What the exercise asks |
Skipping all pictures, please restate word for word the lines from the one that contains "Given: Tap the Volume bar chart icon" through the last line of the entries.

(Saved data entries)

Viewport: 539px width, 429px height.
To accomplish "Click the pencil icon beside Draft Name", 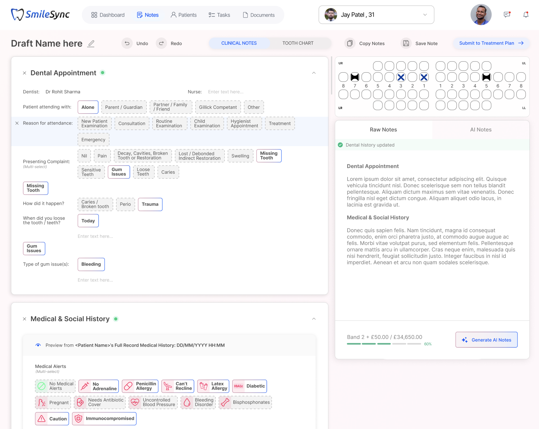I will pos(91,43).
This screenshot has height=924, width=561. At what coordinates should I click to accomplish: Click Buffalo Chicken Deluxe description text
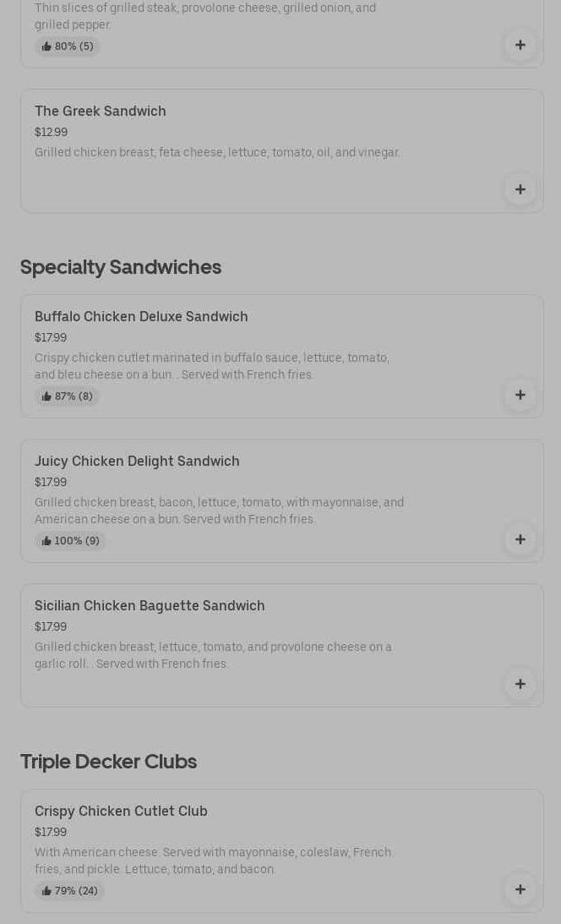coord(212,366)
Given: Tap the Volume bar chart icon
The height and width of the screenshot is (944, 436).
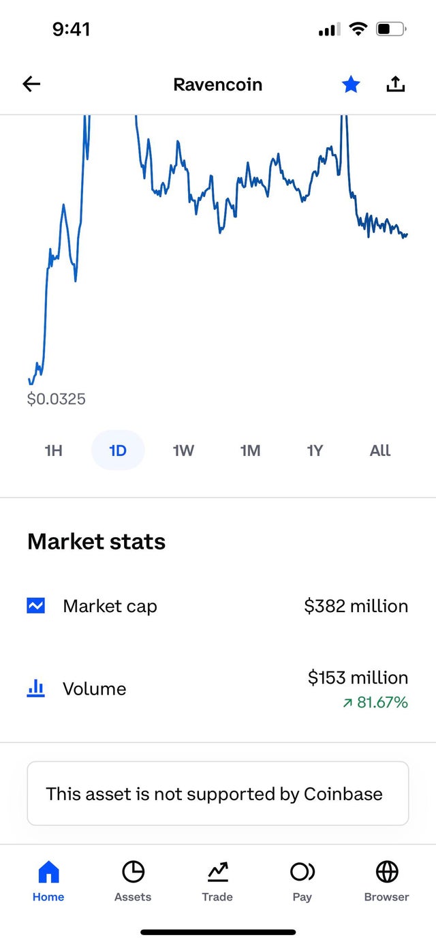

Response area |
Given: Tap the Volume bar chart icon
The height and width of the screenshot is (944, 436).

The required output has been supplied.